Berdasarkan analisis strain Escherichia coli yang membawa mutasi yang resistan terhadap obat pada satu, yang lain, atau kedua enzim, disimpulkan bahwa girase adalah target toksik utama kuinolon dan topoisomerase IV adalah target sekunder obat.

Sesuai dengan kesimpulan ini, kuinolon lebih kuat melawan coli girase daripada topoisomerase dan menginduksi tingkat kompleks pembelahan DNA-girase yang lebih tinggi dalam sel.

Anehnya, studi genetik di Streptococcus pneumoniae menemukan bahwa topoisomerase, bukan girase, adalah target seluler utama ciprofloxacin.

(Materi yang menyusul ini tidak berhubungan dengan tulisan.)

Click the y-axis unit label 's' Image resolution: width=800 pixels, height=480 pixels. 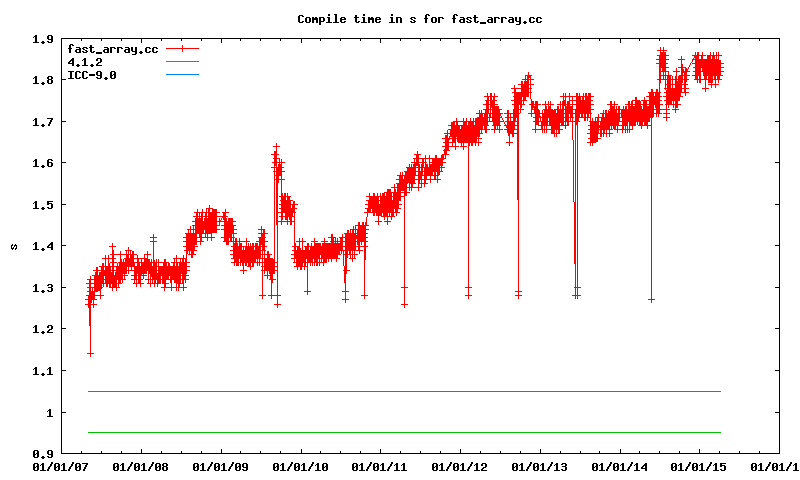point(13,246)
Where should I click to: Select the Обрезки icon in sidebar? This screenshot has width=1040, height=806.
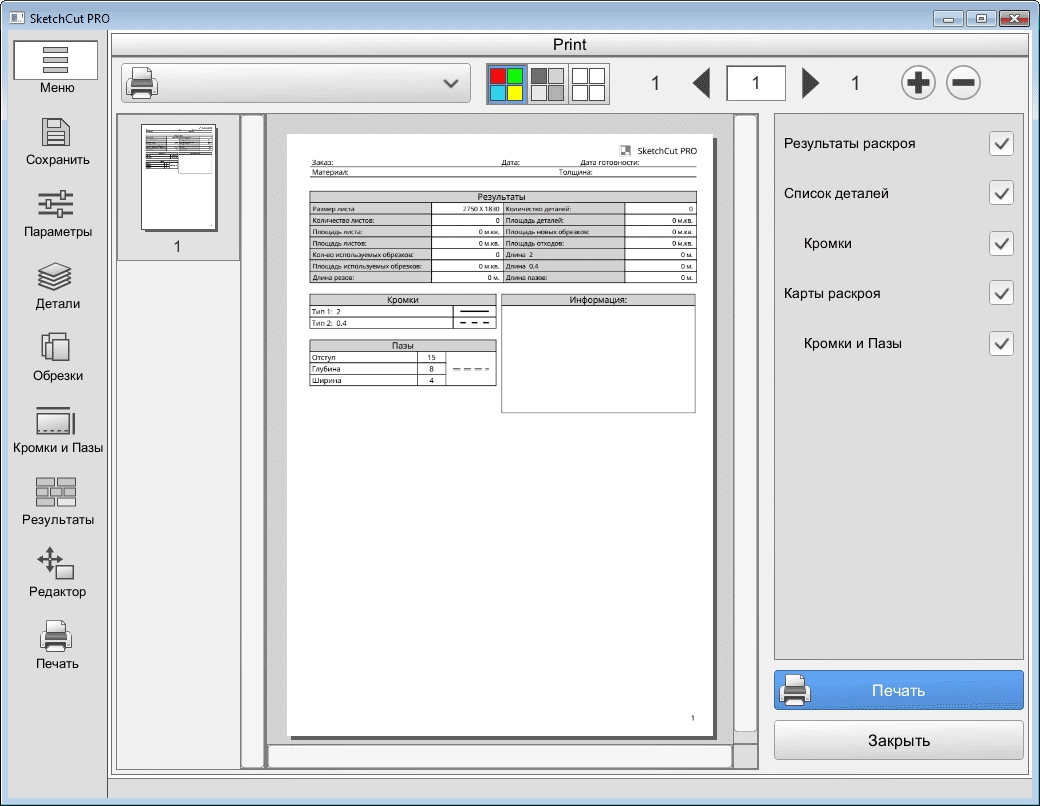(x=56, y=347)
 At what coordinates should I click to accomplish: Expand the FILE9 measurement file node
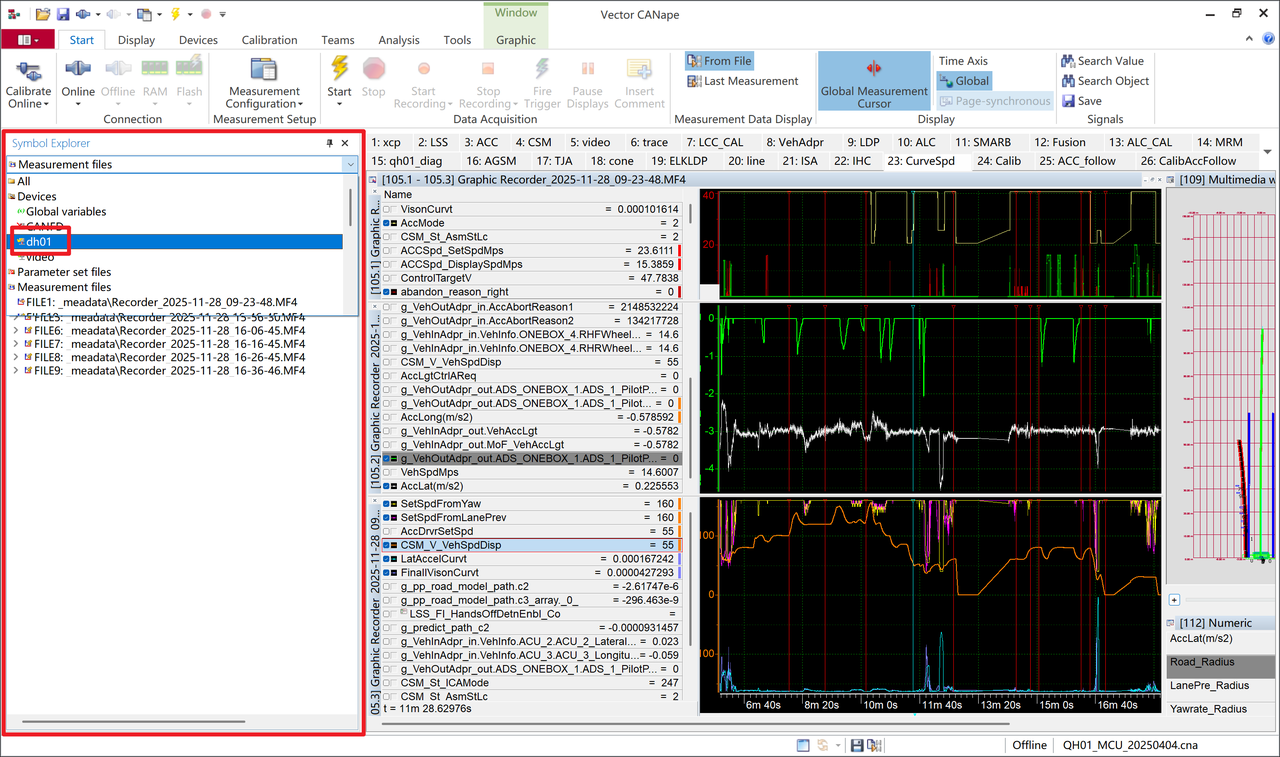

Ini mengarah pada konsep bahwa girase adalah target utama kuinolon pada bakteri Gram-negatif, tetapi sebaliknya terjadi pada spesies Gram-positif. Namun, penelitian selanjutnya menemukan bahwa paradigma ini tidak berlaku dalam banyak kasus.

Ada contoh bakteri Gram positif di mana girase adalah target utama kuinolon. Selanjutnya, pada spesies bakteri tertentu, kuinolon yang berbeda telah terbukti memiliki target utama yang berbeda.

Pada akhirnya, pertanyaan tentang pengobatan kuinolon tetap menjadi bahan perdebatan, dan kontribusi relatif girase versus topoisomerase terhadap aksi kuinolon perlu dievaluasi berdasarkan spesies demi spesies dan obat demi obat.

Interaksi kuinolon-Topoisomerase

Fakta bahwa mutasi spesifik pada girase atau topoisomerase IV menyebabkan resistensi terhadap kuinolon sangat menunjukkan bahwa interaksi obat-protein memainkan peran penting dalam menstabilkan kompleks pembelahan.